Look around you. Almost one in every 10 Americans is on the unemployment line in 2009, victimized by the depressed economy and by corporate downsizing.
Families from coast to coast are being impacted. Savings accounts are being depleted. Credit cards are being maxed out as families try to stay afloat. Some are losing their homes and their cars. Others are having to drain their 401(k)s and the children's college funds to survive. Even bankruptcy is a harsh possibility for some.
Congress has temporarily extended unemployment benefits and discounted COBRA insurance, but it is not nearly enough to spare the unemployed further humiliation.
Now comes word that more and more companies are using credit checks to screen job applicants. This seems so patently unfair. Millions of unemployed people are unwilling victims of downsizing, most did not receive golden parachutes when they were laid off and many did not get significant severance packages to tide them over until they found another job.
Naturally, unemployed people are going to rack up debt to survive. But should the unemployed be punished for having debt? Should an employer be able to deny a job to an otherwise qualified job applicant who has debt? Is it a double standard? Do they run credit checks on their existing workers and fire them for having debt?
Advocates of the practice say the credit checks can protect the employer from workers who may be tempted to steal to pay off their debts or from those who don't know how to manage their money. Perhaps this would be fair if the company were a financial institution or a money lender.

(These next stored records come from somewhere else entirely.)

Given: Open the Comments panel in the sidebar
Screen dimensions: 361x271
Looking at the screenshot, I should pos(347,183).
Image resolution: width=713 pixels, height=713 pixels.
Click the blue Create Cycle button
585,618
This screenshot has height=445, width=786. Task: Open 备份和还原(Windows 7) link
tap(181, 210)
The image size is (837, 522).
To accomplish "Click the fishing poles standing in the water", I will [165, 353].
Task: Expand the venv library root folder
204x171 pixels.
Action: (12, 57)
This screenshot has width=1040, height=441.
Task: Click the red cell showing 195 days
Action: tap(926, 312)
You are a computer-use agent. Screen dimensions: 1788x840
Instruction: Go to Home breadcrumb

Critics say the practice is unfair, possibly even discriminatory, and traps the unemployed in a terrible Catch 22. If you cannot find work, you cannot pay off your bills. If you cannot pay off your bills, you cannot find work.
Few states have laws protecting the unemployed from this practice. Hawaii and Washington are among the few states that do.
The federal Equal Employment Opportunity Commission should step to the plate and protect the unemployed.
And the practice should be banned with few exceptions.
Where is the public outcry over this?